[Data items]
+ + +
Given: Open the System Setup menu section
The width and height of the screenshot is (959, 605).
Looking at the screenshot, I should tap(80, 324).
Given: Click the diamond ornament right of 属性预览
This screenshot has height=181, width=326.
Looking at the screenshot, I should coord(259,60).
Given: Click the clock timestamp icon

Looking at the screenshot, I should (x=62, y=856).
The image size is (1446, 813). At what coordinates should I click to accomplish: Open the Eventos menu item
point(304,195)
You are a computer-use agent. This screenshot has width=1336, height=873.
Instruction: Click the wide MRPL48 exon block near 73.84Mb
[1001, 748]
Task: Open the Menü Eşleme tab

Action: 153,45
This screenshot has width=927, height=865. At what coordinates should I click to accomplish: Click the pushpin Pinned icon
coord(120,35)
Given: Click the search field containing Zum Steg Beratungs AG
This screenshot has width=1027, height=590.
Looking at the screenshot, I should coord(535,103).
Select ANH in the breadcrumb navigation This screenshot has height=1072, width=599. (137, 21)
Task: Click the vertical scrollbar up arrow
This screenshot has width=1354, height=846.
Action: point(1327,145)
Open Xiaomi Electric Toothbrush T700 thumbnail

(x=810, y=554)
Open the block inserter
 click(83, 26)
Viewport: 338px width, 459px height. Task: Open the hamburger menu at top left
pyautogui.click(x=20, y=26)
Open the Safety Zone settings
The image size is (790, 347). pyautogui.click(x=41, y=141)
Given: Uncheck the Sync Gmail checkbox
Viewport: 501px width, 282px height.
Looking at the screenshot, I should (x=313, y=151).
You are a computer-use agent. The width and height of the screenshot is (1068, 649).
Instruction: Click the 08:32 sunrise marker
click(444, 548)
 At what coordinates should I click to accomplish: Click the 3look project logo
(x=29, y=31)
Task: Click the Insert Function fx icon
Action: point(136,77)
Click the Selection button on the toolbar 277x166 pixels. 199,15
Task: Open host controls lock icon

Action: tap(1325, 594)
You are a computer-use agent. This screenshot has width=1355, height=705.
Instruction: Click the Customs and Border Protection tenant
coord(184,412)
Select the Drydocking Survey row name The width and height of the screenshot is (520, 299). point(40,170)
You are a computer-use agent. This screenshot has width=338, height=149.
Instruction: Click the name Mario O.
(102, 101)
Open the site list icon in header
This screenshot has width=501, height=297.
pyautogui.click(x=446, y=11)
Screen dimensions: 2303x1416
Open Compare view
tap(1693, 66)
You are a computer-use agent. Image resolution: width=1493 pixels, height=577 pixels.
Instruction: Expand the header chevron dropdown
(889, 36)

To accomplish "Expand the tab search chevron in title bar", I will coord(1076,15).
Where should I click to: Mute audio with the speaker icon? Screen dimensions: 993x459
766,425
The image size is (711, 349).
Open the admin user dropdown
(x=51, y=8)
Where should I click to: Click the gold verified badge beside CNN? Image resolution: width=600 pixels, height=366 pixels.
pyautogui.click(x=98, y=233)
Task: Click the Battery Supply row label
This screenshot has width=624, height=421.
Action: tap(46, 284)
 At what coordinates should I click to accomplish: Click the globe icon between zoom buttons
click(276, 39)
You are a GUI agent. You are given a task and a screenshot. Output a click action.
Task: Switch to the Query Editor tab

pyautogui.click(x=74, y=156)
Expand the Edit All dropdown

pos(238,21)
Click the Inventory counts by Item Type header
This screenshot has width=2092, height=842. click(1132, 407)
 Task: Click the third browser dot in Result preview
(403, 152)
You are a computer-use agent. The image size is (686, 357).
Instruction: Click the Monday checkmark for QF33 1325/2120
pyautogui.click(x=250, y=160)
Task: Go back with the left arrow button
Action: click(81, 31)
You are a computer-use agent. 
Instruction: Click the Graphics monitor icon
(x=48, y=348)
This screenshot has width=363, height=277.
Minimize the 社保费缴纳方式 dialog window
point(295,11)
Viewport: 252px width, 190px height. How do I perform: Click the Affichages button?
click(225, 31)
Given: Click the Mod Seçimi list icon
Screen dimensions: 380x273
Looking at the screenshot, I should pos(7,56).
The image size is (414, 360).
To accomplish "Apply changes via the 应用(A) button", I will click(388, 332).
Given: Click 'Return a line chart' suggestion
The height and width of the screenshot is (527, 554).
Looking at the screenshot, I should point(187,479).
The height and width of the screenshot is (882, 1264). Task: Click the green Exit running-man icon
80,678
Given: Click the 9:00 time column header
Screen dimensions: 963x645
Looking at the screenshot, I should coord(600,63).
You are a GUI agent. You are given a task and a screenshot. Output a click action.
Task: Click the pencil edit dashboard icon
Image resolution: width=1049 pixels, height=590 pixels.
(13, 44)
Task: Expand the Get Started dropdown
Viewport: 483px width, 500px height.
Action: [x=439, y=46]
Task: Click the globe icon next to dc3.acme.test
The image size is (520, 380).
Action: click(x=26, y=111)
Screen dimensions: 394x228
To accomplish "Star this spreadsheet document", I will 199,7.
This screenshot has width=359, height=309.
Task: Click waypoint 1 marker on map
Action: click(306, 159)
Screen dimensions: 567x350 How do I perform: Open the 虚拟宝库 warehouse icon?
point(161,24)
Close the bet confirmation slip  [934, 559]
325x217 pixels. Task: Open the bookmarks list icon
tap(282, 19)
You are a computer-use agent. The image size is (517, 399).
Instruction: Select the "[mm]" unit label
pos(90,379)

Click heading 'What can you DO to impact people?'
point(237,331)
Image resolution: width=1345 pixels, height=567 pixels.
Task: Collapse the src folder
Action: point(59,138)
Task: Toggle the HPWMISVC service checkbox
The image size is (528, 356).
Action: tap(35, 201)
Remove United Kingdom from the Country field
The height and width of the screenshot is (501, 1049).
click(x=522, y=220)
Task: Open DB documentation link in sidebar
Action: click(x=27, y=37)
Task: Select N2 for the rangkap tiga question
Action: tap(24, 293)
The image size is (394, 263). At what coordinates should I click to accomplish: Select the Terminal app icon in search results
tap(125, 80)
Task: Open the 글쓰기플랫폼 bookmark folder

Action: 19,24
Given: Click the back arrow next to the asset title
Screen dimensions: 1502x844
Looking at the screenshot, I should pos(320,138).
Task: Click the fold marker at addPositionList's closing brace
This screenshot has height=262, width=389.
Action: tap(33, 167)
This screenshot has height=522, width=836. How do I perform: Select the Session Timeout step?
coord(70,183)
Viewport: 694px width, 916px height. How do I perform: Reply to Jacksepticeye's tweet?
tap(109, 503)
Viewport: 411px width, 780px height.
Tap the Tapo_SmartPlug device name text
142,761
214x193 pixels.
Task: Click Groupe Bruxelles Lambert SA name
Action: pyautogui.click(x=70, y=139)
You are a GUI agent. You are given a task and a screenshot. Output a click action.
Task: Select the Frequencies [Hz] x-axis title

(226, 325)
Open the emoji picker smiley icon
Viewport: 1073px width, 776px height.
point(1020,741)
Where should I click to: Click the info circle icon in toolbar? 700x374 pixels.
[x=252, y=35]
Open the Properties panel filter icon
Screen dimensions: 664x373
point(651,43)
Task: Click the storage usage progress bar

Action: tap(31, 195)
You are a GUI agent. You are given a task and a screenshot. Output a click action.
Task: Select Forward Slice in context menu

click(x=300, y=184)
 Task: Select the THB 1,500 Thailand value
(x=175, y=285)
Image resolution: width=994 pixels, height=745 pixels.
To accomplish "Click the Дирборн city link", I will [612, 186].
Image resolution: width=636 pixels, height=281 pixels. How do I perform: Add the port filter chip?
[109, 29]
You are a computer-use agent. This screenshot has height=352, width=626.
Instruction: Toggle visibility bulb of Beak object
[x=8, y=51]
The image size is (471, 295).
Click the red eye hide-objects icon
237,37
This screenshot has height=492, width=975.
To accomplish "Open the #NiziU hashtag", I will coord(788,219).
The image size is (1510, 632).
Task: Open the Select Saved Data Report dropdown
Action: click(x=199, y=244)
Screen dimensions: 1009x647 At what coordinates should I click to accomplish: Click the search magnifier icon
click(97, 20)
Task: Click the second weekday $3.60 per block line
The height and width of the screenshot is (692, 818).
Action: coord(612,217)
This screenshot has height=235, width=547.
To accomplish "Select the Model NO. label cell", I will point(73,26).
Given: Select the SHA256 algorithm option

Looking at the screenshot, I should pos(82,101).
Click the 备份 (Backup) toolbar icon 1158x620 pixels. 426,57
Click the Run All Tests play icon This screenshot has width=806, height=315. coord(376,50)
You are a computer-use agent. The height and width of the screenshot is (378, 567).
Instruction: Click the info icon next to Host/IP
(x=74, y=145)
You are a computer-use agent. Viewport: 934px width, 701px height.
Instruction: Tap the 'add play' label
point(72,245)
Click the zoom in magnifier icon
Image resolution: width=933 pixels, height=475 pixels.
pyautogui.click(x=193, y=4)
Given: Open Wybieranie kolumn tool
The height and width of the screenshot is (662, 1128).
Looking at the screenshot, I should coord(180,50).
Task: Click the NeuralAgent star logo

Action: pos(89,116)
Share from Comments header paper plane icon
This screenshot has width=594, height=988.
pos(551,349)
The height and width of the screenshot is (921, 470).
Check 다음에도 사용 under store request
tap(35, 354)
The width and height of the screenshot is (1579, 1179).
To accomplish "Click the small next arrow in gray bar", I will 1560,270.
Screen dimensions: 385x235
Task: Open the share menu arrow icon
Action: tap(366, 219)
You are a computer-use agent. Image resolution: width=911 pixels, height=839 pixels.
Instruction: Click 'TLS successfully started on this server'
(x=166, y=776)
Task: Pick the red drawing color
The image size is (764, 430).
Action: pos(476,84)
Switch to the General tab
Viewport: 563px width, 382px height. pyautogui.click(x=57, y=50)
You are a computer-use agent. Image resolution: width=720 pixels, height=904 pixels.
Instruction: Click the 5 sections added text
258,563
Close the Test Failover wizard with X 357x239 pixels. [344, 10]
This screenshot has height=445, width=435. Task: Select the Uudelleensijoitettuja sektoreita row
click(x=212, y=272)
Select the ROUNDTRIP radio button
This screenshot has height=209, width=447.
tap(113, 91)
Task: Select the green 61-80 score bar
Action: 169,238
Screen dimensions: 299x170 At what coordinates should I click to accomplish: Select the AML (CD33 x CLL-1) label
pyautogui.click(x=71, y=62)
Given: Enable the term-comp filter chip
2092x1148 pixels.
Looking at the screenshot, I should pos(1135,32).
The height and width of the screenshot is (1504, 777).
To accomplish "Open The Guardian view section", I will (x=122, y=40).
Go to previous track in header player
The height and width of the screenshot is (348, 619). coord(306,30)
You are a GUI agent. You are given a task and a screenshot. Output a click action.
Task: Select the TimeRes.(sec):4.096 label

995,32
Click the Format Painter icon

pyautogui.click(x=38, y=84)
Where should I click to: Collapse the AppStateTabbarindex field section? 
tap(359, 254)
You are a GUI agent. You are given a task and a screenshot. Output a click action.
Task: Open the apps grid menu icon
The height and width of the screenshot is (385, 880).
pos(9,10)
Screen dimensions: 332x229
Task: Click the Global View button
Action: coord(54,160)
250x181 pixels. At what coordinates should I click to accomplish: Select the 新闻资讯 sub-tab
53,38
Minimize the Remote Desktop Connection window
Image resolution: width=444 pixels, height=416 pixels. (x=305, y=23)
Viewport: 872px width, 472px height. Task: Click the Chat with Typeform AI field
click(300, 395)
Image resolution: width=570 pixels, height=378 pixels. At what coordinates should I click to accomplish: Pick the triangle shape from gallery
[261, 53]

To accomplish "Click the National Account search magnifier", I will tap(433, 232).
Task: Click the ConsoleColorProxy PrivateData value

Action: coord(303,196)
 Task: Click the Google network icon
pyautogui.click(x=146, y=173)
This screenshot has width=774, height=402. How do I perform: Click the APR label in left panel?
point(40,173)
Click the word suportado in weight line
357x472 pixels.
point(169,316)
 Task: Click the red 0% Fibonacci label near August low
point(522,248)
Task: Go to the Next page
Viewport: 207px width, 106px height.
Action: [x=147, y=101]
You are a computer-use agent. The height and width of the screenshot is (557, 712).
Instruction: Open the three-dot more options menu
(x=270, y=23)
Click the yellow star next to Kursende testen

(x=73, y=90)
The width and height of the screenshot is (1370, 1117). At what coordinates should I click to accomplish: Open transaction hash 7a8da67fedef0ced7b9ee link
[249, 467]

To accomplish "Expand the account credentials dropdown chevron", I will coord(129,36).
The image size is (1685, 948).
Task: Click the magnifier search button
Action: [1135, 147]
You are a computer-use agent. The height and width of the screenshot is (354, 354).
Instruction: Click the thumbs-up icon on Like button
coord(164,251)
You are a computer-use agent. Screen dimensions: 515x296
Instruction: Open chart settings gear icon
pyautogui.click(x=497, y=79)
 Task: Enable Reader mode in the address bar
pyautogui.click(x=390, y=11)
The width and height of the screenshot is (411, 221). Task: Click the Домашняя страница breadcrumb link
+ + +
Change "hamburger menu" to "navigation menu" in the stretch of lines from the one containing "Given: Click the clock timestamp icon" through the one containing "Action: tap(1325, 594)", and write out only those lines with everything else left as is.

PROBLEM SOLUTION –
Given: Click the clock timestamp icon

Looking at the screenshot, I should (x=62, y=856).
The image size is (1446, 813). At what coordinates should I click to accomplish: Open the Eventos menu item
point(304,195)
You are a computer-use agent. This screenshot has width=1336, height=873.
Instruction: Click the wide MRPL48 exon block near 73.84Mb
[1001, 748]
Task: Open the Menü Eşleme tab

Action: 153,45
This screenshot has width=927, height=865. At what coordinates should I click to accomplish: Click the pushpin Pinned icon
coord(120,35)
Given: Click the search field containing Zum Steg Beratungs AG
This screenshot has width=1027, height=590.
Looking at the screenshot, I should coord(535,103).
Select ANH in the breadcrumb navigation This screenshot has height=1072, width=599. (137, 21)
Task: Click the vertical scrollbar up arrow
This screenshot has width=1354, height=846.
Action: point(1327,145)
Open Xiaomi Electric Toothbrush T700 thumbnail

(x=810, y=554)
Open the block inserter
 click(83, 26)
Viewport: 338px width, 459px height. Task: Open the navigation menu at top left
pyautogui.click(x=20, y=26)
Open the Safety Zone settings
The image size is (790, 347). pyautogui.click(x=41, y=141)
Given: Uncheck the Sync Gmail checkbox
Viewport: 501px width, 282px height.
Looking at the screenshot, I should (x=313, y=151).
You are a computer-use agent. The width and height of the screenshot is (1068, 649).
Instruction: Click the 08:32 sunrise marker
click(444, 548)
 At what coordinates should I click to accomplish: Click the 3look project logo
(x=29, y=31)
Task: Click the Insert Function fx icon
Action: point(136,77)
Click the Selection button on the toolbar 277x166 pixels. 199,15
Task: Open host controls lock icon

Action: tap(1325, 594)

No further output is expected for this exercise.